Grundlagen des EUKG und EMA/PDCO-Aktivismus
Die EUKG definiert die «pädiatrische Bevölkerungsgruppe» als den Teil der Bevölkerung zwischen Geburt und 18 Jahren – ohne Kinder und Jugendliche gemäss Altersstufen zu unterscheiden (4). Ein EMA-Dokument aus dem Jahr 2004, erstellt auf Bitten der EUKommission, diskutiert vorliegende Belege für Gefahren von Off-label-Behandlungen bei Kindern (19), ohne zwischen sinnvollem und problematischem Offlabel-Gebrauch zu unterscheiden. Die pädiatrische Onkologie wird nicht einmal erwähnt, dabei entwickelte sich die gesamte pädiatrische Onkologie durch die Off-label-Behandlung von Kindern mit Erwachsenen-Chemotherapeutika (1, 6).
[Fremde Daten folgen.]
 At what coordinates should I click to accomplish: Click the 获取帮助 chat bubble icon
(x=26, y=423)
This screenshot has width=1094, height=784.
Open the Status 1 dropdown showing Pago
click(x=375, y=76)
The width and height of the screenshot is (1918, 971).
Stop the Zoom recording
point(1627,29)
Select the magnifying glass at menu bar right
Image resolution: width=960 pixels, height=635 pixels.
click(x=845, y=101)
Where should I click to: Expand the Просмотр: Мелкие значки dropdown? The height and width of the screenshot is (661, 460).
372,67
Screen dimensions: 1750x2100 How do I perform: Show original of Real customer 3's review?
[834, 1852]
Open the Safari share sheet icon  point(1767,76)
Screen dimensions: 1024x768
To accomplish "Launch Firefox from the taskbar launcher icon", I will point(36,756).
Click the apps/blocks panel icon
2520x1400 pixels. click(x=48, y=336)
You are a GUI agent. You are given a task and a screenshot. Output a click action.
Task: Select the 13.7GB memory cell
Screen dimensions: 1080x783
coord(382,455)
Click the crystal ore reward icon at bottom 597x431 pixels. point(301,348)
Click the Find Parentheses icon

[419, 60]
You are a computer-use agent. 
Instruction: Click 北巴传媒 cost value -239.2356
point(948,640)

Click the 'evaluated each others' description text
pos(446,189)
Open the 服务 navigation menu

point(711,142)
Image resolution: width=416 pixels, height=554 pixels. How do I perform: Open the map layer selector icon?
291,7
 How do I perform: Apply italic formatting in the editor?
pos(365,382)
Der Off-label-Gebrauch von Medikamenten ist essenzieller Bestandteil verantwortungsvoller ärztlicher Tätigkeit. Es gibt hierzu leider keine ärztliche Stellungnahme auf EU-Ebene, vergleichbar zu differenzierten Positionsbezügen aus der Schweiz (20) oder den USA (21). Die EUKG verdreht die berechtigten medizinischen Überlegungen, die zur amerikanischen Gesetzgebung führten, zu einem regulatorischen Problem, das man durch undifferenziertes, nicht priorisiertes Verordnen von Studien an unter 18-Jährigen lösen müsse. Die oben genannten Kindermelanomstudien sind aber nicht nur Folge der EUKG. Die EMA hätte das Melanom nicht von der Liste PIP-befreiter Krankheiten entfernen müssen. Sie hat dies aber 2008 mit nachweislich falschen Begründungen getan (12), sie ignoriert weiterhin kritische Publikationen und dehnt jetzt die PIP-Verpflichtung sogar noch weiter aus (13). Die mangelhafte EUKG solle durch diese Erweiterung und Intensivierung angeblich «noch besser» gemacht werden. Die EMA wird formell von EU-Institutionen kontrolliert, führt aber auch ein Eigenleben. In Selbstdarstellungen zieht man eine positive Bilanz (5). Solange man akzeptiert, dass ein Off-label-Gebrauch von Medikamenten bei allen unter 18-Jährigen gefährlich sei, klingt das zwar alles logisch, aber nicht jede verordnete Studie an Minderjährigen ist sinnvoll. Wir haben es hier mit einem gruseligen Gemisch aus Pseudowissenschaft, Sendungsbewusstsein und mangelnder Behördenkontrolle zu tun.